# ? Are There Any Really Good White Racers



## ace in the hole (Nov 27, 2007)

I am starting a racing loft with my girlfreind. I would like to keep and race only quality racing stock. I have talked to her about white grizzles, but she would like to have some pure white birds. Are there any pure white racing pigeons that can fly with the best of them? If so were can we get them. 

Mark


----------



## Lovebirds (Sep 6, 2002)

ace in the hole said:


> I am starting a racing loft with my girlfreind. I would like to keep and race only quality racing stock. I have talked to her about white grizzles, but she would like to have some pure white birds. Are there any pure white racing pigeons that can fly with the best of them? If so were can we get them.
> 
> Mark



The answer to your first question (Are there any pure white racing pigeons that can fly with the best of them? ) is yes. 
Second question....... (If so were can we get them. ), I don't know.... 
Seriously, pigeon fanciers will really get in to a discussion about white birds.....they can't fly or race, they are hawkbait, etc.............ALL homers, regardless of color are NOT good racers and hawkbait is the bird the bird that stands out, whether it's a Blue Bar in the middle of a flock of white birds, or a white bird in the middle of a flock of Blue Bars..........
We've got a guy in our club, or rather USED to be in our club, that got a few of the Bandits from Chic and Judy Brook at HappyCo's loft a couple of years ago. He kept his Bandits in a totally separate loft and in either 2004 or 2005, (don't remember which) he put 8 of them in our 500 mile race. He had 5 day birds.  So, if bred right and trained right and out of good blood lines, they WILL and CAN fly with the best of them.

> **Data excerpt**
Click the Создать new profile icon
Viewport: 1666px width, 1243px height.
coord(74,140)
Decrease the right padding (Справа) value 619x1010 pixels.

> **What is expected**
Proceed with the forum thread about white racing pigeons, continuing it from the end of the post shown above.

> **Exercise response**
Of course most of these birds were grizzled, but still..............
I've got one white bird on my OB team. I bought her at an auction in 2006 simply because she is white, cause I LIKE white birds. She's never won a race, but has ALWAYS been a day bird, in YB's in 2006 and OB's in 2007. She even won us a bit of money in the auction race in 2006. I don't know a thing about her, except that she's WHITE and does pretty darn good.


----------



## polly (Jun 7, 2005)

Found this at eggbid. See the link below

http://www.eggbid.com/listings/details/index.cfm?itemnum=1195927848

www.terrybrooksloft.com , look under the 2005 or 2004 results page.


----------



## george simon (Feb 28, 2006)

Hi ACEINTHEHOLE, Yes there are good white racers the bandits that Lovebirds pointed out are very good also ROGER MORTVEDT'S WHITES are a good family in fact I would get some Bandits and same Mortvedt's and cross them for hybred vigor.Roger has been racing his whites for 30 or more years.You can reach Roger at 1-909-887-4468,one other thing I would point out DO NOT BUY WHITES FROM SOMEONE THAT IS IN THE WHITE RELEASE BUISNESS while these are homing pigeons they in fact are NOT RACERS. Go to Mortvedt or Hapyco they have whites that race. .GEORGE


----------



## MaryOfExeter (Sep 30, 2007)

I've got an Indigo check splash homer named Mary. She's completely white except one spot on her back. We were surprised that the hawks have caught/attacked/chased just about everyone but her since she's white and stands out...She is very fast though! When you toss her in the air or let the carrier door down...she automatically goes into high gear and leads the flock home 
I always thought white racers weren't as great of an idea, but I know there are some good ones. I think after you try the whites you should get some colors also. That way you could try different things and see which you think work out better. There are some beautiful colors out there other than white. Personally I think the blues are my favorite for homers, but then again I don't think there's a color out there I don't like  You could keep them somewhere seperate or simply don't let them mate with whites if you don't want to. Just a suggestion


----------



## luckyloft (Oct 21, 2006)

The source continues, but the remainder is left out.